Valentine’s Day — more like a reason to buy your significant other or the person you are interested in chocolates or flowers.
Valentine’s Day is a commercial holiday that emulates Thanksgiving in the sense that one day out of the year, it is a must that you buy flowers, stuffed animals or jewelry for that special someone.
Being in a relationship in college is hard enough, let alone being in a relationship in college on Valentine’s Day.
Do you do cliché things like buying them flowers or coffee at Starbucks? Or do you take your significant other off campus for dinner? All of these questions have limited answers, seemingly because Valentine’s Day is such a high-stress holiday that makes anything possible.
Having limited options can be a good thing or a very bad thing, especially if your significant other is picky.
Considering that Valentine’s Day falls on a Tuesday this year, it is even more difficult to find something fun to do that doesn’t involve being outside in the cold or out late on a school night.
You could go see a movie, stay on campus and visit Century Café at Old Main for lunch or buy your valentine flowers from Walmart, flower stores in town or hope organizations in the Ceddia Union Building are selling them again this year.
While these options are decent and applicable, I believe that Valentine’s Day should not be the only day you buy your significant other flowers or take them to dinner.
This day is so commercialized it almost screams capitalism.

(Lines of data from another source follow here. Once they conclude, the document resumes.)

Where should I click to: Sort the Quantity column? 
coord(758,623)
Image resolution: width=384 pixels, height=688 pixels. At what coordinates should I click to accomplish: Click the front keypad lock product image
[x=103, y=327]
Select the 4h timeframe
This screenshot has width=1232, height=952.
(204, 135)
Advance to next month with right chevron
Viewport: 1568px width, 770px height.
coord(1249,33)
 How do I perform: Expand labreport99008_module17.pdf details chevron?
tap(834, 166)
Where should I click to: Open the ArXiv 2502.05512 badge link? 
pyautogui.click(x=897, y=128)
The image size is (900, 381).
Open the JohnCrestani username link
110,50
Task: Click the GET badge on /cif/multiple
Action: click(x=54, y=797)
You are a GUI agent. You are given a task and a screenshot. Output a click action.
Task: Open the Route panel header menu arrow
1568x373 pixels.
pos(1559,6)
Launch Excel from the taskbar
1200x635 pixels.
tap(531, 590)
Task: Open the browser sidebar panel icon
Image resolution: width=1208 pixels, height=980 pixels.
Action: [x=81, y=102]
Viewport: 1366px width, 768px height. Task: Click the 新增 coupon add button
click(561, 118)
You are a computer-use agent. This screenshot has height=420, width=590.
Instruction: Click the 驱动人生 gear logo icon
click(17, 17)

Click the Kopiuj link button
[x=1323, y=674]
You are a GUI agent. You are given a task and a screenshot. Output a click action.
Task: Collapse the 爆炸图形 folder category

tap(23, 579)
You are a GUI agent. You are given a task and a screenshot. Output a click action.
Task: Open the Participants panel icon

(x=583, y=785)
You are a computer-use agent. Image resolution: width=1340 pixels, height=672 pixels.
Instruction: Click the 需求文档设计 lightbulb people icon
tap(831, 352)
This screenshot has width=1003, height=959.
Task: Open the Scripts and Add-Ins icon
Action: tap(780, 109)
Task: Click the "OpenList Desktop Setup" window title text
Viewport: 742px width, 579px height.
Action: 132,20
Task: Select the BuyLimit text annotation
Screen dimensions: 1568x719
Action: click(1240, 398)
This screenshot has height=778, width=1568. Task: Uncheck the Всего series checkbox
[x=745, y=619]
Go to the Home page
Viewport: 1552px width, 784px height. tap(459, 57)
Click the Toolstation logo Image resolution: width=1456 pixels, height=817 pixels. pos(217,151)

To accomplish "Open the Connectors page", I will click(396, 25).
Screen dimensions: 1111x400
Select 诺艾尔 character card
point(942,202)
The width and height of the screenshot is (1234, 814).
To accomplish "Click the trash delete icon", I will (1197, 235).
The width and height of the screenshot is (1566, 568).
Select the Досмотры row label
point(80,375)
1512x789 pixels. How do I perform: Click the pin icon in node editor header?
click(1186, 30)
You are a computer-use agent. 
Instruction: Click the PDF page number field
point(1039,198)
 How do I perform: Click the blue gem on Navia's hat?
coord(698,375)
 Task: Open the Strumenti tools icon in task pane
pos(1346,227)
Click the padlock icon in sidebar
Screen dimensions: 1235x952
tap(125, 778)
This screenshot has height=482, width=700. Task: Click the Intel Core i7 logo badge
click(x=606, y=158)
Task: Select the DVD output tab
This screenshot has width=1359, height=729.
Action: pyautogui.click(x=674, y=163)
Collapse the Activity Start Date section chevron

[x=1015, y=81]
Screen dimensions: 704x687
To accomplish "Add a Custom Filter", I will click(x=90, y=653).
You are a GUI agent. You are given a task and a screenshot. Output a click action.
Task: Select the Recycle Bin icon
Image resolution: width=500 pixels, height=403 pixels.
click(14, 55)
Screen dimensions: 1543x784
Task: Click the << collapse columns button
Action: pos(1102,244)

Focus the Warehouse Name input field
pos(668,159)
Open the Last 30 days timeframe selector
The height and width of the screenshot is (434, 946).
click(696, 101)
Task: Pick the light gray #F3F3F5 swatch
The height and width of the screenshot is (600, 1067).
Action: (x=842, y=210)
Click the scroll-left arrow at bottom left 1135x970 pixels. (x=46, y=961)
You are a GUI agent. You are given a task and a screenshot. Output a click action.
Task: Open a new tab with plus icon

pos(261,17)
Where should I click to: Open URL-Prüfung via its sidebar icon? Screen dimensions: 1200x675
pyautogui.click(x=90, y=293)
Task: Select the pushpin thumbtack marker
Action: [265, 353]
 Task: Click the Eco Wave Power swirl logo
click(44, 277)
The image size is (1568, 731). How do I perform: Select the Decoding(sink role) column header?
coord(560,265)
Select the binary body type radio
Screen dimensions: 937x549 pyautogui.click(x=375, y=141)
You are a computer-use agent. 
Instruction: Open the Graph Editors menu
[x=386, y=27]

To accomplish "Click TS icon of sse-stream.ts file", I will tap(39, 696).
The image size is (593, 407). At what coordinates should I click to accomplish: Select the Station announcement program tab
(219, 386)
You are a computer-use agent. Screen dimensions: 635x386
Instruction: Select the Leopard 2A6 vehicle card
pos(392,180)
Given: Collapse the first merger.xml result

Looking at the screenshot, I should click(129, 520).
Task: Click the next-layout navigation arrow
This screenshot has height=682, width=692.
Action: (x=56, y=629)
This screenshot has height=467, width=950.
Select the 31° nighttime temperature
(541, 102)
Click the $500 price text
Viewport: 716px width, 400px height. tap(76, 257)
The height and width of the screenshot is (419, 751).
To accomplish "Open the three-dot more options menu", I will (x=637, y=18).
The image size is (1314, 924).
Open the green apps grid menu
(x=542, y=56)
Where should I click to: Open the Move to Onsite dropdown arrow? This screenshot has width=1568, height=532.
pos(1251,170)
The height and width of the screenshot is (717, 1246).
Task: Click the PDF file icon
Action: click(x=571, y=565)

Valentine’s Day should be about showing love unconditionally, not only when you get a gift.
It should be a day you do something kind for a stranger, your parents or someone you work with.
Tell a professor that you appreciate him or her, or tell someone making your food in the dining hall that he or she is doing an excellent job.
Valentine’s Day should be a day of general appreciation, which honestly, would take all the stress away of being a broke college kid trying to do something nice for their significant other, simply because you have to do it.